Instructions for the task:
Retyped exactly and without pictures, the lines from the one with "1972x910 pixels. Task: Open" through the end of the listing must form the entire answer.

Data extract:
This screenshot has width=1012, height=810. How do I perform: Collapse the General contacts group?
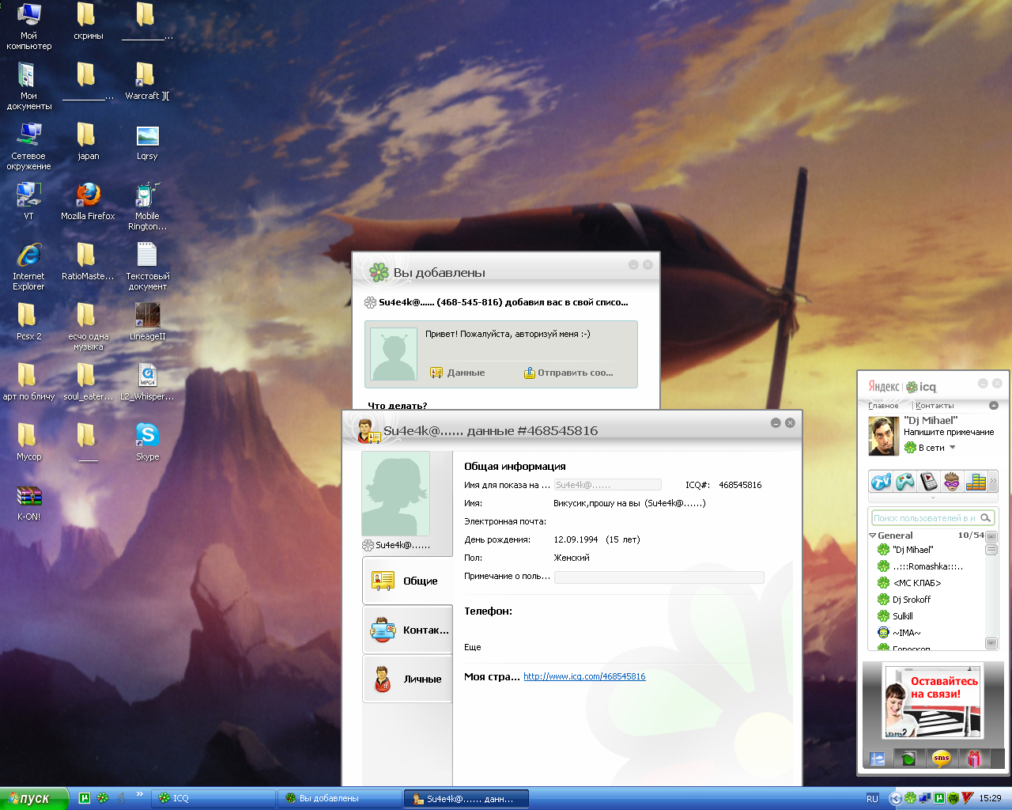tap(873, 536)
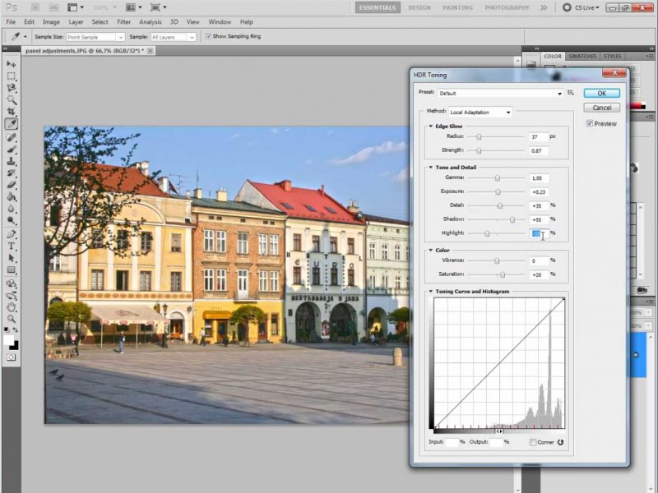Open the preset options menu icon

coord(570,93)
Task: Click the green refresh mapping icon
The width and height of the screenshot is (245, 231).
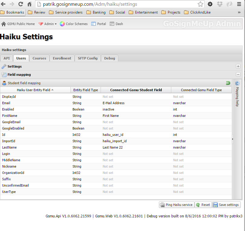Action: click(228, 83)
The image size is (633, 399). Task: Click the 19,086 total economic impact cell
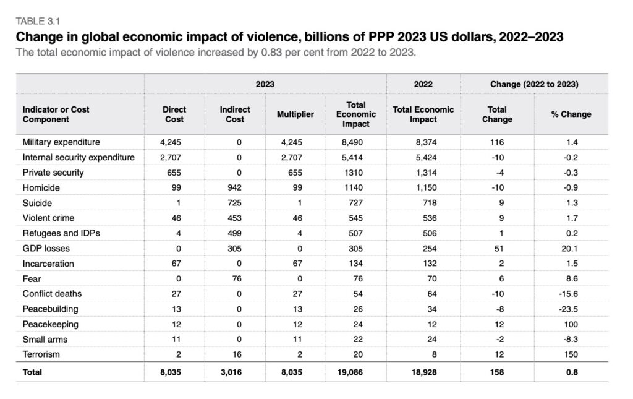356,372
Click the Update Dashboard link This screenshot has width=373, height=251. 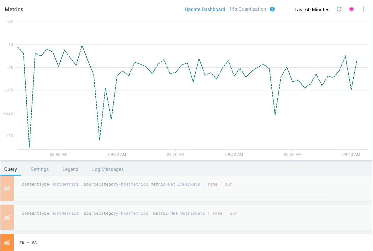point(205,9)
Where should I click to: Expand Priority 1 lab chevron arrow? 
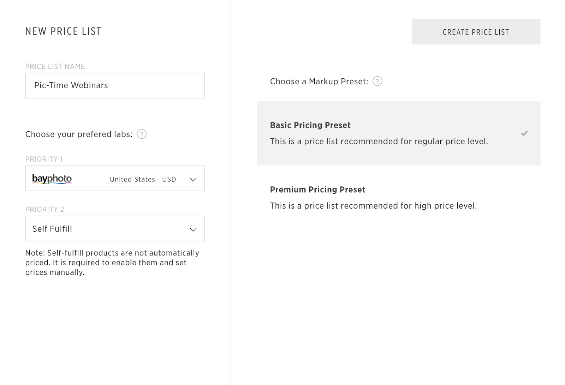[x=193, y=179]
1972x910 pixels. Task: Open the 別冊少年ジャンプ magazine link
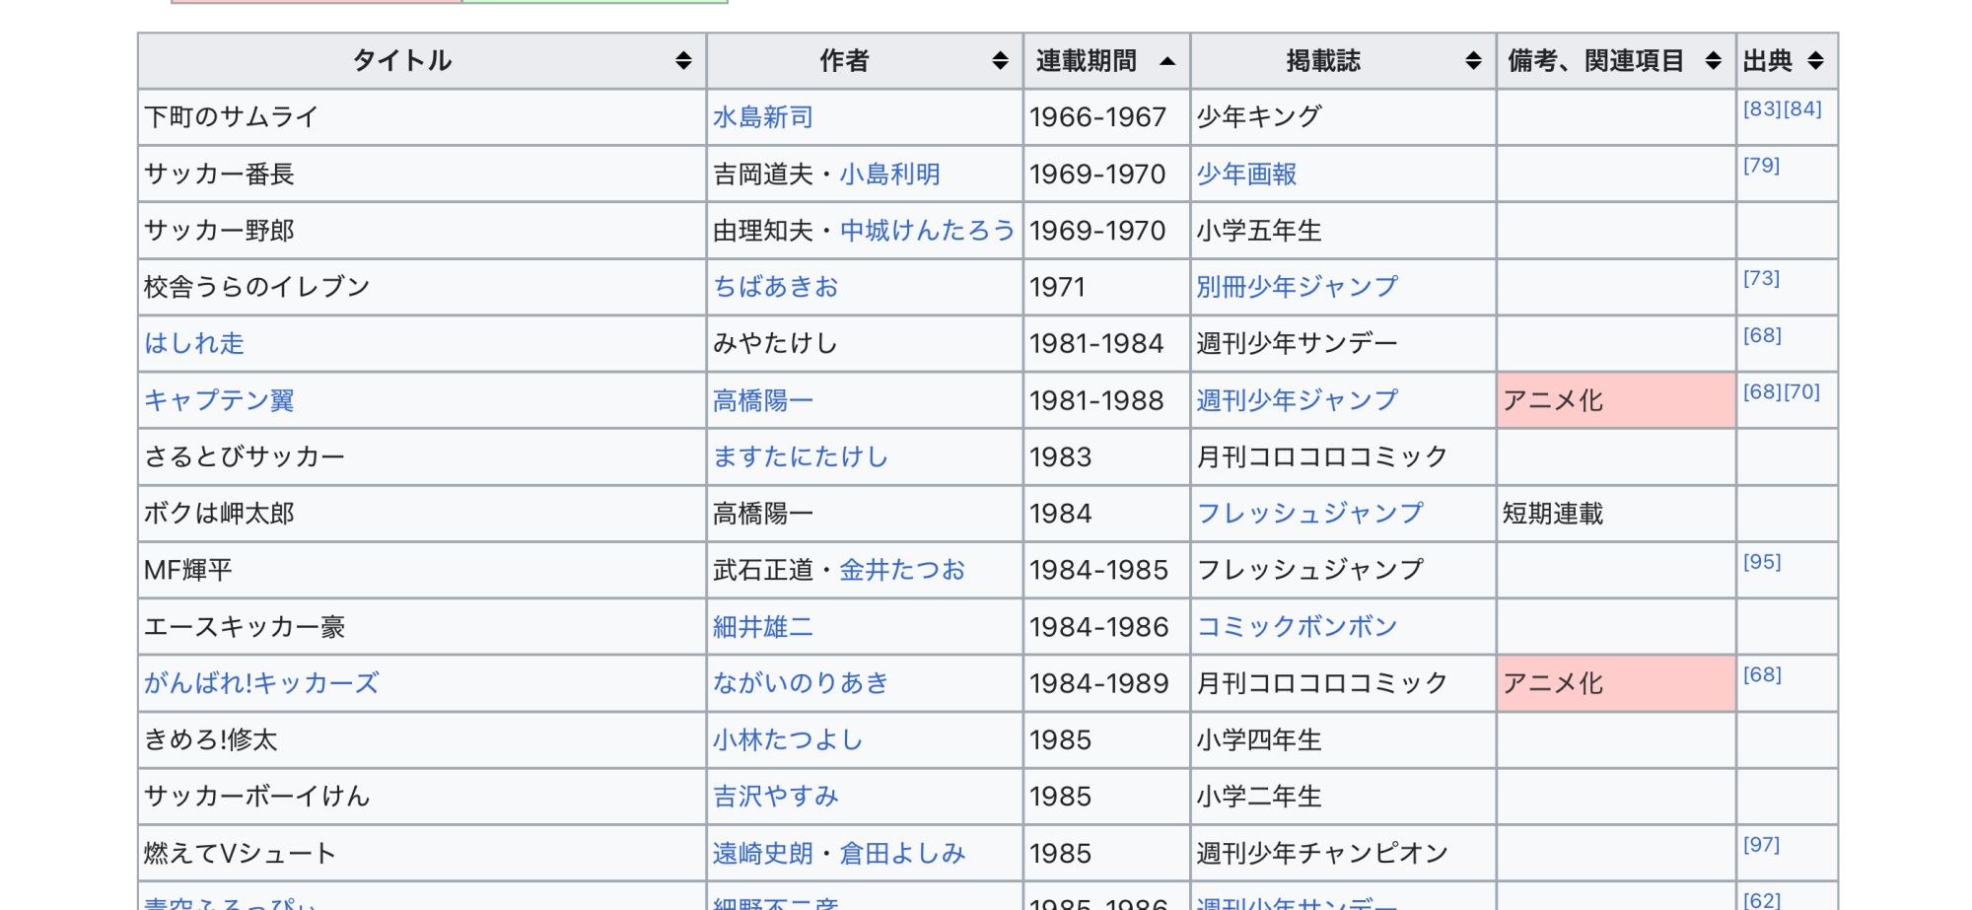(x=1297, y=287)
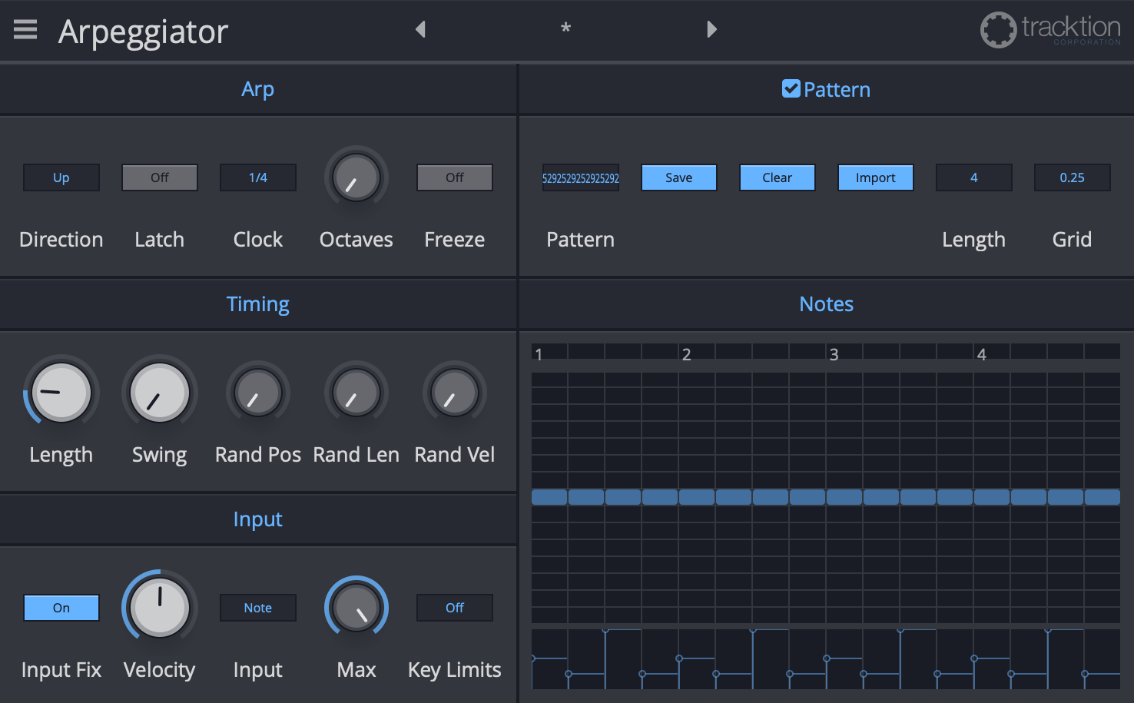Select the Arp section header

[x=257, y=88]
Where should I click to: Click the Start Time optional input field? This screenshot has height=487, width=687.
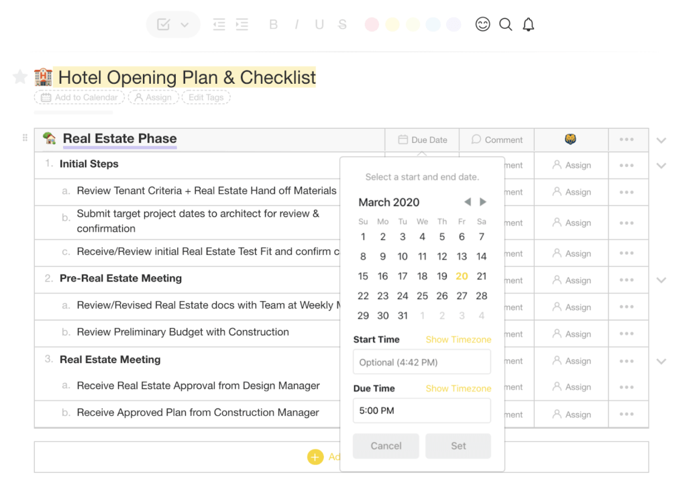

Answer for the task:
1972x910 pixels. Task: Open the 別冊少年ジャンプ magazine link
(x=1297, y=287)
Select the Arp section header

[x=257, y=88]
Where should I click to: Click the Start Time optional input field? This screenshot has height=487, width=687.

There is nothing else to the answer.